INSTRUCTIONS FOR THE TASK
Print the listing below exactly as written.

....

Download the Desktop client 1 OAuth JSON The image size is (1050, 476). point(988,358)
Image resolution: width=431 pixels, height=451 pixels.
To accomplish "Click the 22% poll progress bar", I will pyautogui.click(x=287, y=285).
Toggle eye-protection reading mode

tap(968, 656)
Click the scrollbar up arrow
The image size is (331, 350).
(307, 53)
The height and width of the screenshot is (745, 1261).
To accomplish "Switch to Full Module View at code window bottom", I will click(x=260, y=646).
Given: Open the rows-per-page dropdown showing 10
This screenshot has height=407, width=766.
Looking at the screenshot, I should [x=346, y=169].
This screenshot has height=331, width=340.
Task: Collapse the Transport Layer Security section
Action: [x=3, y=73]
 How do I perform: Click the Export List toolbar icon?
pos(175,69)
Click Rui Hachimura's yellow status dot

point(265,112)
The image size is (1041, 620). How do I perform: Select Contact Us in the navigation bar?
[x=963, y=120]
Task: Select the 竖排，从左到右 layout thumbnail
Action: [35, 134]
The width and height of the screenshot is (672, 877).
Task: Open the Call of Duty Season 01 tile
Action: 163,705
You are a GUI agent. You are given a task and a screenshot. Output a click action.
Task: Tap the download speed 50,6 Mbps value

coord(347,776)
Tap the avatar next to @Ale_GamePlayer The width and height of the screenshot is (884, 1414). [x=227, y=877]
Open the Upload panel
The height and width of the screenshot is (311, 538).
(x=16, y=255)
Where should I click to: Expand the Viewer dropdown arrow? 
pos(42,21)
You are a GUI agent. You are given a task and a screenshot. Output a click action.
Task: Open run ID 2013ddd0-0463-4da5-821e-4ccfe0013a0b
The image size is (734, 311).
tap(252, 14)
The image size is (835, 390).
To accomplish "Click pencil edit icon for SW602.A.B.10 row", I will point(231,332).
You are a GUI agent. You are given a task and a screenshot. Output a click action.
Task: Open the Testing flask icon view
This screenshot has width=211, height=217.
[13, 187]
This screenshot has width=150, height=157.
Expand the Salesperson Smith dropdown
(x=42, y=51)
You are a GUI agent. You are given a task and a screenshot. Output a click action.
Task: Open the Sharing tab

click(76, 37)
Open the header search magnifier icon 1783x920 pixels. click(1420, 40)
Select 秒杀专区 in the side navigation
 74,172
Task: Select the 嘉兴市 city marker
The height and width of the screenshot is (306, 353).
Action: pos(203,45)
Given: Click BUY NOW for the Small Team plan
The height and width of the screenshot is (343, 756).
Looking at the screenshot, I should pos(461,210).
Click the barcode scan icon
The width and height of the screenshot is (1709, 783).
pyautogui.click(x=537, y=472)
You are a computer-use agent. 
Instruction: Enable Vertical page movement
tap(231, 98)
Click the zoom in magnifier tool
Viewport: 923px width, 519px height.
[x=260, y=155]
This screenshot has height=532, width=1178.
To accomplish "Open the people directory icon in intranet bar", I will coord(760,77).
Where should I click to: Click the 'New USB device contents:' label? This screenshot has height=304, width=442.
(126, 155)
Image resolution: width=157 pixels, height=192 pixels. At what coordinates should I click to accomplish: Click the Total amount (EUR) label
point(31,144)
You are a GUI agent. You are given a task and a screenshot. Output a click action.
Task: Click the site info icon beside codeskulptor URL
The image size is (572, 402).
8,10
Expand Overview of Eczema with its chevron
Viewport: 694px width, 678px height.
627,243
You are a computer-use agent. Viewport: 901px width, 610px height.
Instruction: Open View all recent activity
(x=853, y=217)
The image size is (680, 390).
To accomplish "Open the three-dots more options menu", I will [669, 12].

....

WRITTEN SOLUTION
Download the Desktop client 1 OAuth JSON The image size is (1050, 476). point(988,358)
Image resolution: width=431 pixels, height=451 pixels.
To accomplish "Click the 22% poll progress bar", I will pyautogui.click(x=287, y=285).
Toggle eye-protection reading mode

tap(968, 656)
Click the scrollbar up arrow
The image size is (331, 350).
(307, 53)
The height and width of the screenshot is (745, 1261).
To accomplish "Switch to Full Module View at code window bottom", I will click(x=260, y=646).
Given: Open the rows-per-page dropdown showing 10
This screenshot has height=407, width=766.
Looking at the screenshot, I should [x=346, y=169].
This screenshot has height=331, width=340.
Task: Collapse the Transport Layer Security section
Action: [x=3, y=73]
 How do I perform: Click the Export List toolbar icon?
pos(175,69)
Click Rui Hachimura's yellow status dot

point(265,112)
The image size is (1041, 620). How do I perform: Select Contact Us in the navigation bar?
[x=963, y=120]
Task: Select the 竖排，从左到右 layout thumbnail
Action: [35, 134]
The width and height of the screenshot is (672, 877).
Task: Open the Call of Duty Season 01 tile
Action: 163,705
You are a GUI agent. You are given a task and a screenshot. Output a click action.
Task: Tap the download speed 50,6 Mbps value

coord(347,776)
Tap the avatar next to @Ale_GamePlayer The width and height of the screenshot is (884, 1414). [x=227, y=877]
Open the Upload panel
The height and width of the screenshot is (311, 538).
(x=16, y=255)
Where should I click to: Expand the Viewer dropdown arrow? 
pos(42,21)
You are a GUI agent. You are given a task and a screenshot. Output a click action.
Task: Open run ID 2013ddd0-0463-4da5-821e-4ccfe0013a0b
The image size is (734, 311).
tap(252, 14)
The image size is (835, 390).
To accomplish "Click pencil edit icon for SW602.A.B.10 row", I will point(231,332).
You are a GUI agent. You are given a task and a screenshot. Output a click action.
Task: Open the Testing flask icon view
This screenshot has width=211, height=217.
[13, 187]
This screenshot has width=150, height=157.
Expand the Salesperson Smith dropdown
(x=42, y=51)
You are a GUI agent. You are given a task and a screenshot. Output a click action.
Task: Open the Sharing tab

click(76, 37)
Open the header search magnifier icon 1783x920 pixels. click(1420, 40)
Select 秒杀专区 in the side navigation
 74,172
Task: Select the 嘉兴市 city marker
The height and width of the screenshot is (306, 353).
Action: pos(203,45)
Given: Click BUY NOW for the Small Team plan
The height and width of the screenshot is (343, 756).
Looking at the screenshot, I should pos(461,210).
Click the barcode scan icon
The width and height of the screenshot is (1709, 783).
pyautogui.click(x=537, y=472)
You are a computer-use agent. 
Instruction: Enable Vertical page movement
tap(231, 98)
Click the zoom in magnifier tool
Viewport: 923px width, 519px height.
[x=260, y=155]
This screenshot has height=532, width=1178.
To accomplish "Open the people directory icon in intranet bar", I will coord(760,77).
Where should I click to: Click the 'New USB device contents:' label? This screenshot has height=304, width=442.
(126, 155)
Image resolution: width=157 pixels, height=192 pixels. At what coordinates should I click to accomplish: Click the Total amount (EUR) label
point(31,144)
You are a GUI agent. You are given a task and a screenshot. Output a click action.
Task: Click the site info icon beside codeskulptor URL
The image size is (572, 402).
8,10
Expand Overview of Eczema with its chevron
Viewport: 694px width, 678px height.
627,243
You are a computer-use agent. Viewport: 901px width, 610px height.
Instruction: Open View all recent activity
(x=853, y=217)
The image size is (680, 390).
To accomplish "Open the three-dots more options menu", I will [669, 12].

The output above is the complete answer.